When a company sends jobs overseas and lays off employees who are now redundant, where do you think that the increased revenue goes? Some to remaining employees, perhaps, but much more to investors and executives. The act of moving jobs overseas drives wages down for those who stay in America. Executives at companies don't have to allocate that money that way, but they do.
And increasing vertical and horizontal consolidation of industries dramatically increases the power that those at the head of large firms have, and reduces the opportunity for consumers to affect change in the market while also providing fewer opportunities for workers to find another company to work for that might offer a different deal.
Some industries need to be regulated. Financial firms, drug companies, and food manufactureres haven't shown themselves to be very trustworthy in self-regulation. The government may not be much better at regulation, but what other alternatives are there? How many companies in the last decade have run on fraud and fantasies, resulting in executives who run off rich and devastation for everyone else?
Collective bargaining can produce unfavorable results (like with auto worker unions in the US), but unions are often the only real defense that workers have against unfair treatment by employers.
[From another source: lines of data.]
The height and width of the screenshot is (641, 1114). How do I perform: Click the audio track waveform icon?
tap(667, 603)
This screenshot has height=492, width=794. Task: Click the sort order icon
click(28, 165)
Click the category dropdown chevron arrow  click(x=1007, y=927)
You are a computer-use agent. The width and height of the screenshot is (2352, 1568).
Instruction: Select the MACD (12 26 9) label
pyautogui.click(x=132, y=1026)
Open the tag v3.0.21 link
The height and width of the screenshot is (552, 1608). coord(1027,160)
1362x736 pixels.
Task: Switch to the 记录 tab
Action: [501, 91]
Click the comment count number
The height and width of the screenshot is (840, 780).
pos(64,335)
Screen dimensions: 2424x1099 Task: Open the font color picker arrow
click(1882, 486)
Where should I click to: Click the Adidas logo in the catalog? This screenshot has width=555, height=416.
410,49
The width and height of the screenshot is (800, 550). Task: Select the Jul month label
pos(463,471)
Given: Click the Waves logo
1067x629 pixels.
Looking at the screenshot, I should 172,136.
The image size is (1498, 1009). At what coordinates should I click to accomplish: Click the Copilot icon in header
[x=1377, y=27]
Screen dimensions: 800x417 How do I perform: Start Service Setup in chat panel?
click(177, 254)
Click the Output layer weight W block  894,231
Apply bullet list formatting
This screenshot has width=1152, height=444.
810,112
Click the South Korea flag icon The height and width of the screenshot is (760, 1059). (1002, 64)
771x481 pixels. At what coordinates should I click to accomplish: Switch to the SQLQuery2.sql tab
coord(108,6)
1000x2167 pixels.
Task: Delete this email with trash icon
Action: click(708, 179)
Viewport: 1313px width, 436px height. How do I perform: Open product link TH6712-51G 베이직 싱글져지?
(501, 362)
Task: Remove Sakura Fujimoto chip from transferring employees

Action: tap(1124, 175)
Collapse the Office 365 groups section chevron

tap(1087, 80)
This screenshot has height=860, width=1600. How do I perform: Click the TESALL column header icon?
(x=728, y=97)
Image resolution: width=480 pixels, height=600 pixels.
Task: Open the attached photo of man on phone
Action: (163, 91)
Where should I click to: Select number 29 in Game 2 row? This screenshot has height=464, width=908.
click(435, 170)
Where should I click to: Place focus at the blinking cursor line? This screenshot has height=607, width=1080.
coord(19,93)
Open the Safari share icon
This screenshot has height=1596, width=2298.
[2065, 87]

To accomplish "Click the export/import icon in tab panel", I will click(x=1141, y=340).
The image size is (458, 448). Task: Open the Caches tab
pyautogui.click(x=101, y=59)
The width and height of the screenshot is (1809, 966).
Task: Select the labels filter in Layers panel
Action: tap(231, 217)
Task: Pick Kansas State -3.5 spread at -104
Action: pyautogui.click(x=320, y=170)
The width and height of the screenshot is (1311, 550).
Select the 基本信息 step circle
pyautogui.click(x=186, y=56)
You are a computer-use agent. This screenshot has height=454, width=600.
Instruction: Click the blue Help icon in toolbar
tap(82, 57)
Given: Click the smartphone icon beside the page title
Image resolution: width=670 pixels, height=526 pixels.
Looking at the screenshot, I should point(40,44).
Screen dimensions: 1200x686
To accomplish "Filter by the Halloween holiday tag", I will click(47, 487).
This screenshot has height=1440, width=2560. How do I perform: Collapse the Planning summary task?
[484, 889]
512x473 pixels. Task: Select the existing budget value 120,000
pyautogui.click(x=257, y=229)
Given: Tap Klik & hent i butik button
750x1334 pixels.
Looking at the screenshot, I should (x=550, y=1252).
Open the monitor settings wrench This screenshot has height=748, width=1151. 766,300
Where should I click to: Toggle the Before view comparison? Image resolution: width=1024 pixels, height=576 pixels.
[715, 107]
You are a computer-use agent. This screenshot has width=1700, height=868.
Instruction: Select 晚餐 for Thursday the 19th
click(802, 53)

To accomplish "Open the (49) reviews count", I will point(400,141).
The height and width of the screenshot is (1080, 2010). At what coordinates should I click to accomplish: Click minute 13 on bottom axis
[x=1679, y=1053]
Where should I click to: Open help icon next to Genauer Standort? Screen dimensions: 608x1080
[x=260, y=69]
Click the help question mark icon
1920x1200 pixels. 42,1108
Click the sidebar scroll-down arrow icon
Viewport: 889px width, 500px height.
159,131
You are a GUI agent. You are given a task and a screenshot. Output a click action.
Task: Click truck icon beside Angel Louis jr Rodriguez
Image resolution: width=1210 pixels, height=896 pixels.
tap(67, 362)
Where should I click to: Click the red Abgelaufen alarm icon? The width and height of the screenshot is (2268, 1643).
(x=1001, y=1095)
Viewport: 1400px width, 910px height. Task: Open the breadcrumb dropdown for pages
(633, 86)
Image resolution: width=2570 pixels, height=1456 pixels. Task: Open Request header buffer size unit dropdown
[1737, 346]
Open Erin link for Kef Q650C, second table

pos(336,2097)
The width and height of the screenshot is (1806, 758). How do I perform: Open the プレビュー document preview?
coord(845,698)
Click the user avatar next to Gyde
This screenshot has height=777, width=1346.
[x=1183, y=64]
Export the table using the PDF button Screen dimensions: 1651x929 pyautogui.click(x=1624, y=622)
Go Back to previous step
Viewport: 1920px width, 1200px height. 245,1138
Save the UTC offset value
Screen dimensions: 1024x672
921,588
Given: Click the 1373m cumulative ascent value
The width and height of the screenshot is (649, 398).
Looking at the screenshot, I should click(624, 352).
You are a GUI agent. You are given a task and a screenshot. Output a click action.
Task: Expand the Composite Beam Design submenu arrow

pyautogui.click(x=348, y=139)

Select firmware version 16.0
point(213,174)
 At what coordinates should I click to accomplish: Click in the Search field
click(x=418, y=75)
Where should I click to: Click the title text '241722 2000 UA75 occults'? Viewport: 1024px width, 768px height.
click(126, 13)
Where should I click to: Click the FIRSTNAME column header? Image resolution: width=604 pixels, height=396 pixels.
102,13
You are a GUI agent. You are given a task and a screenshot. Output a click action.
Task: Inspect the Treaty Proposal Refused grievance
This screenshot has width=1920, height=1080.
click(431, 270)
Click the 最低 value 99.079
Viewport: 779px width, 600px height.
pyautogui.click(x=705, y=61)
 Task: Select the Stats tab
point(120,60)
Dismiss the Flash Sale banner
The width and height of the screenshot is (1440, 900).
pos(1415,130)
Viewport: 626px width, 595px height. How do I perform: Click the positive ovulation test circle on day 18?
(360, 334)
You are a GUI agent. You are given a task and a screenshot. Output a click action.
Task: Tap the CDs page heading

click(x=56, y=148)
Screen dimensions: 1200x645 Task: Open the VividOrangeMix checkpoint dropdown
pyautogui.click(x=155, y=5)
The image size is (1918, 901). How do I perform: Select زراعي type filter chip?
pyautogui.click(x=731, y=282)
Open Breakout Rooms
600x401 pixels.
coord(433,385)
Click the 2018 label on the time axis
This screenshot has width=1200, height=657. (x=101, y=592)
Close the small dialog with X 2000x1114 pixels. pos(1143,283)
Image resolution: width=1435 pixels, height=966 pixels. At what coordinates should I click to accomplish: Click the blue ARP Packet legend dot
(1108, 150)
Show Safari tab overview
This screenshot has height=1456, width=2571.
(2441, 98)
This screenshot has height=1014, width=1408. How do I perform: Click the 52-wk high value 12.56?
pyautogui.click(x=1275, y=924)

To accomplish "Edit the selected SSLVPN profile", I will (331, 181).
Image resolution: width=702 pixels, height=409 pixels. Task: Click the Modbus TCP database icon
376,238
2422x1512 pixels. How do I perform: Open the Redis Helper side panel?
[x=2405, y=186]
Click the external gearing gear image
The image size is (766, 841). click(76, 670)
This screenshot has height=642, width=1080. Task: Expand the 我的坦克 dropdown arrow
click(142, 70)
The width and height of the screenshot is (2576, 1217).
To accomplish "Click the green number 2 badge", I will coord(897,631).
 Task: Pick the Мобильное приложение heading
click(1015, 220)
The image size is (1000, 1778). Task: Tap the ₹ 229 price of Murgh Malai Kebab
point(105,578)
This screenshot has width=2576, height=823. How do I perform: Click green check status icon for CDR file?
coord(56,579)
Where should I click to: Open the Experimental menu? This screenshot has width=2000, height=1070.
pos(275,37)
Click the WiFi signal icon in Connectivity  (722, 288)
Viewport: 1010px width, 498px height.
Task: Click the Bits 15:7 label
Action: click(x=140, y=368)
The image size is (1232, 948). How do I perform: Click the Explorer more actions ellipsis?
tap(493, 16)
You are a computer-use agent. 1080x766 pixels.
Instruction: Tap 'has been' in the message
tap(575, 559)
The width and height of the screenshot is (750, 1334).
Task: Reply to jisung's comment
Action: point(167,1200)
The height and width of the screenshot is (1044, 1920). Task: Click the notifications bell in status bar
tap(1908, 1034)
In a strong economy workers may have lots of options of where to work. But in a flagging one, they don't. Workers have to settle for fewer hours per pay period now, and lower pay besides. When the company wants more out of them, they just have to threatent to fire them. Meanwhile, executive pay is at all time record levels. How can anyone other than the executives themselves alter this in any way?
You seem to be thinking in line with the core concepts of free market theory, but there's more than just that chapter in an economics textbook. Market failures exist, and lasseiz faire doesn't always produce an optimal outcome. And the "balance" that you cite has been shifting in ways that would be hard to describe as optiaml.
Quote:
Original post by Quasimojo
Most of us have every opportunity we need to attain the position where it is less of a burden, as you describe. Sure, it would be a longer road for some than others, but that's life for you. It's not meant to be everyone's burden.
But it's inherently impossible that everyone will. There are only so many jobs that provide the level of income you're describing. There are fewer CEOs than Vice Presidents, and fewer Vice Presidents than middle managers, and fewer middle managers than rank-and-file employees. While opportunity may be abundant (though by no means equal) for most people, there just aren't enough positions for everyone to strike it rich, or even comfortable. That's life for you.
But I'm not saying that income distributions need to be equal. Just that the rich not get record high income and record low taxes on it while those who can't, didn't, or haven't made it there yet get less than ever, despite working more and harder than before.
When general wealth rises then taxation can be less of a burden on everyone. But that's not where we are now. In your own words, it's not meant to be everyone's burden. So why shouldn't the group that currently has record income and record low taxes take on slightly more of it, if they don't want to give others the ability to pay?